Excerpted text:
____________________

2007.08.25.22.51 · No Comments

Okay, there is no “skate. club,” but there should be.

I feel the need to preface this by saying that I loved the Tony Hawk Pro Skater games. LOVED. Of course, being as I loved them, I didn’t care for THUG, and didn’t play THAW or Project 8. Pointing out my love of THPS (and rebuke of its later iterations) is required because I feel like I’m cheating on it’s spirit by enjoying the skate. demo so much.

The game by EA Black Box (Black Box Games) has a demo on Xbox Live. I was impressed that someone, even EA, would challenge Tony Hawk for this crown. I was even more impressed by the fact that this game may just do it. I think the new control method presented in Skate is far more intuitive. While it has some problems, it seems likely that they will disappear with more time playing the game, like timing exactly when I should stop pushing and prepare for my ollie, or occasionally tweaking my board doesn’t go where I expect it leaving me feeling like I’m button-mashing.

What I loved was the presentation of the game; you’re a new guy learning to skate at the skate park, and that the entire purpose is to put together your own tape. Even the gameplay camera seemed to be through the lens of a viewfinder, though that would’ve worked better if it were explicitely stated. Maybe establishing a ‘friend’ carrying the camera and speaking to you, shouting words of encouragement/mock as he skates behind you, recording and instructing you?

I’m nit picking there, but it comes from the fact that I really enjoyed that in-game tutors explain things in mostly in-game terms. They tell you why the given instructions work as a skater, in addition to explaining how it works on an Xbox controller. I enjoyed it so much I think they could’ve taken it a bit farther and not had the in-game tutors explain how to manipulate the controllers at all, rather solely using in-game explanations like “put pressure on the back of your board, and then pull up quickly, causing the board to go airborne.”

When they introduced a new skater, a short “In your face! I drink Mountain Dew and eat Doritos!” style clip is shown, and while I didn’t mind a small clip to show him skating (it could’ve been used to add character,) I do think they squandered a tiny bit of goodwill by taking it overboard. Showcasing that skater’s board brand surprised me, his wheel brand puzzled me, but his shoe brand? Instantly annoyed me. Watch any skate show and they’ll occasionally mention who the guy’s skating with, but his shoes? Come on, we’ll never hear Sal Masekela say “Those Nikes are really holding him back this year!”

____________________

Task to complete: Continue the review of the skate demo above, starting after its last sentence.

Extracted records:
____________________

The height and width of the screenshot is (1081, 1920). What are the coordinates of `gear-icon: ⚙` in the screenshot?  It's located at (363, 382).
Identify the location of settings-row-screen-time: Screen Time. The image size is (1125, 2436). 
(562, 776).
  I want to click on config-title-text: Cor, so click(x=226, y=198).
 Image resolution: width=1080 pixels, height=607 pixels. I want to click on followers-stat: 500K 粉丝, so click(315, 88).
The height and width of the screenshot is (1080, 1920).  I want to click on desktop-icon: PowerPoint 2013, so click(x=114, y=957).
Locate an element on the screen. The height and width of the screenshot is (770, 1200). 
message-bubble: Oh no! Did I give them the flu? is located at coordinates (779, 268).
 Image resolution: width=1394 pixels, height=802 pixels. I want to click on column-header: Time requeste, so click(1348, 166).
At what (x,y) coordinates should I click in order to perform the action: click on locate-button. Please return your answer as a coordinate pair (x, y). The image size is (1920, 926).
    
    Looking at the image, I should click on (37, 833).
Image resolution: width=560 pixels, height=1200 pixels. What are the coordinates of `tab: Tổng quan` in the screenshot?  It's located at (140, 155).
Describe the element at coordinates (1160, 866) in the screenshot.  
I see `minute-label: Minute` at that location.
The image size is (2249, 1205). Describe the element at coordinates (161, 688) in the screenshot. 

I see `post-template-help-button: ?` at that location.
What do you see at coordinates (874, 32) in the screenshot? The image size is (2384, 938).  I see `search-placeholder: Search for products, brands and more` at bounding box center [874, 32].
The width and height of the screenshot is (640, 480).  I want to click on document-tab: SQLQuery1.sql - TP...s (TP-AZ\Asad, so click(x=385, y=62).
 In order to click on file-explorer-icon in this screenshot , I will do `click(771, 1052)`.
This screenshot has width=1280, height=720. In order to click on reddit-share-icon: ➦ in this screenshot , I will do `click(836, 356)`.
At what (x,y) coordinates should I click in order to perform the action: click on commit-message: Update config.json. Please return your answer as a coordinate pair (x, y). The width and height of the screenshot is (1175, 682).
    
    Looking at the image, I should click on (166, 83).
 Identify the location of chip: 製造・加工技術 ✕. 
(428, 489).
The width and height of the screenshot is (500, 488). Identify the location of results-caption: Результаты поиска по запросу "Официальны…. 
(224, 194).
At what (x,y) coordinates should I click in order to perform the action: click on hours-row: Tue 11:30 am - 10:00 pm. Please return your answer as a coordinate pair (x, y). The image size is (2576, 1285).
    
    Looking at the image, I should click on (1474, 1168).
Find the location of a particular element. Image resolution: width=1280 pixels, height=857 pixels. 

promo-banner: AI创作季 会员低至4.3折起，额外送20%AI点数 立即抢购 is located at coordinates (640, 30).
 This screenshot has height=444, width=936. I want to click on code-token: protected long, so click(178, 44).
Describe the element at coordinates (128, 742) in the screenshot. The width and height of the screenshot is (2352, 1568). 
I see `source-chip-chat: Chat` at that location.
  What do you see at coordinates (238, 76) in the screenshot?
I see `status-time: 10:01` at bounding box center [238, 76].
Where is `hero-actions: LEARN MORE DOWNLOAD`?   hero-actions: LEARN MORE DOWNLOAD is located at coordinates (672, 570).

____________________

Response to the exercise:
The tape editor that lets you creat your own ‘skate tape’ is a great thing, even if it isn’t what I’d call the most user-friendly thing in the world. More than once I found myself confused as to what the hell button I had just pushed, but I’d imagine most problems with it would be cleared up simply by spending more with it. I love that making tapes is apparently “what it’s all about,” but I do have one major complaint against it. There is no movable camera; you’re able to cycle through a few fixed views, and this hurts the feature. I’m not sure if the decision to not include free-range was by design (nah,) or technical (my guess, they were running out of time,) but I think the decision was wrong. In the real world tapes are often not only about kick-ass tricks you pull in crazy-ass locations, but about the way you show them to people. A movable camera is truly missed.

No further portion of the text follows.